Build tool (ie. output of mvnw --version or gradlew --version)

No response

Additional information

No response

quarkus-bot[bot] commented 2 weeks ago

/cc @Ladicek (arc), @manovotn (arc), @mkouba (arc)

mkouba commented 2 weeks ago

Hm, I thought that java.util.concurrent.locks.ReentrantLock is the recommended way to replace the synchronized blocks in order to avoid pinning :thinking:.

CC @mariofusco @cescoffier @xstefank

vsevel commented 2 weeks ago

I believe so as well. I do not know if there is synchronized or a wait hidden in the stack. would we see it in this stacktrace? I suppose so according to PinnedThreadPrinter.printStackTrace():

    private static void printStackTrace(List<LiveStackFrame> stack,
                                        PrintStream out,
                                        boolean printAll) {
        out.println(Thread.currentThread());
        for (LiveStackFrame frame : stack) {
            var ste = frame.toStackTraceElement();
            int monitorCount = frame.getMonitors().length;
            if (monitorCount > 0) {
                out.format("    %s <== monitors:%d%n", ste, monitorCount);
            } else if (frame.isNativeMethod() || printAll) {
                out.format("    %s%n", ste);
            }
        }
    }
xstefank commented 2 weeks ago

Most likely there is. ReentrantLock is working.

vsevel commented 2 weeks ago

Most likely there is.

do you know how to chase it?

xstefank commented 1 week ago

@vsevel I don't think there is a general way how to chase it. Can you provide me with a reproducer? Just to be sure there are no monitors in your business code? I can't reproduce it.

mariofusco commented 1 week ago

@vsevel I could also give a look at this, but I agree with @xstefank on the fact that we need a reproducer.

vsevel commented 1 week ago

it is unlikely that I will be able to give a reproducer. I am totally fine if at some point we close it with "cannot reproduce". I still wanted to create the issue so that we have a place to provide as much context as possible, and that is something that can be searched by others that experience the same issue.
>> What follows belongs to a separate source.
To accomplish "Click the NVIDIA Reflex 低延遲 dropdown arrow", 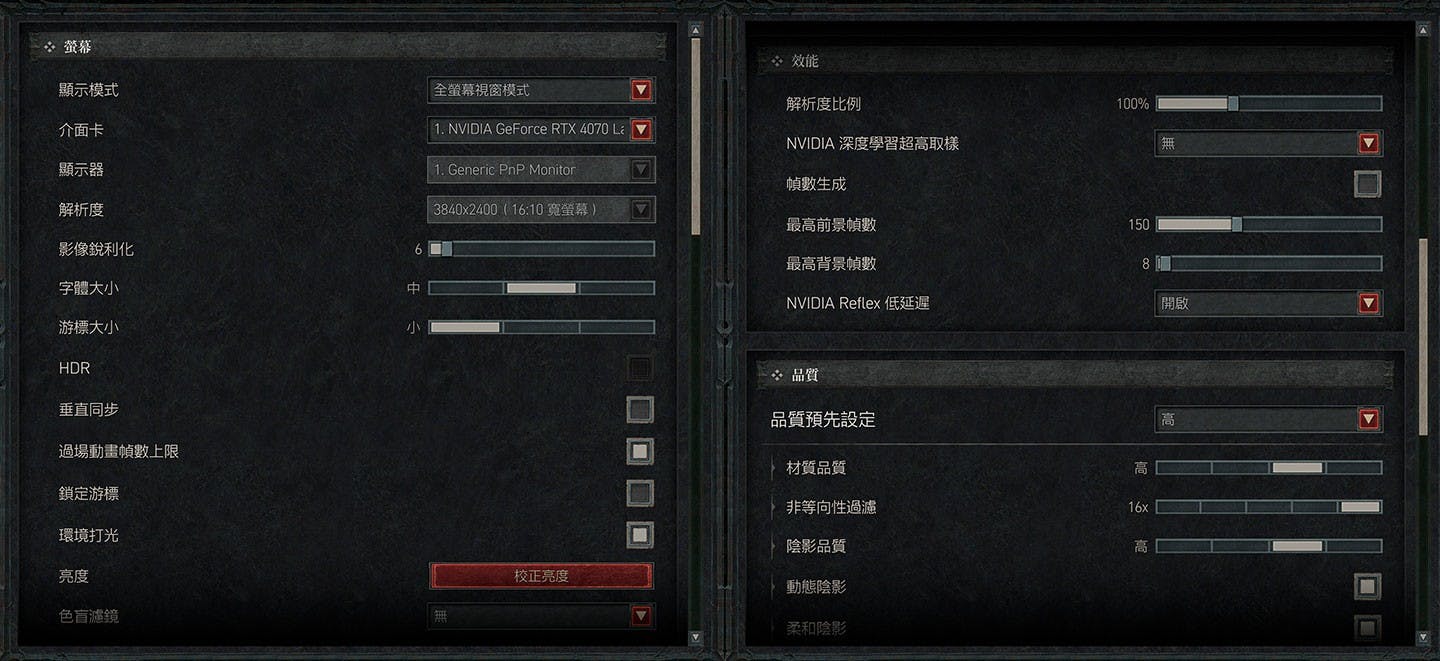I will [1369, 303].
vsevel commented 1 week ago

a bit more information. I looked at the app that was experiencing that particular issue, with that exact stacktrace. it all happened on the same day. and in 2 occasions I looked at the error occurred just after startup. and what is particularly disturbing is that in these 2 cases, the application experienced multiple exceptions and timeouts, and eventually killed shortly after because of the SmallRye Reactive Messaging - liveness check being down. one time it was because of org.jboss.resteasy.reactive.ClientWebApplicationException: Received: ', status code 401' when invoking ..., and the other time it was {"name":"SmallRye Reactive Messaging - liveness check","status":"DOWN","data":{"x":"[OK]","x":"[KO] - Multiple exceptions caught:\n\t[Exception 0] org.jboss.resteasy.reactive.ClientWebApplicationException: Received: 'Bad Gateway, status code 502' when invoking:. I do not know what is causing the other.

franz1981 commented 1 week ago

I see io.smallrye.faulttolerance.core.apiimpl.LazyFaultTolerance.call(LazyFaultTolerance.java:28) <== monitors:1

Which have a monitor there?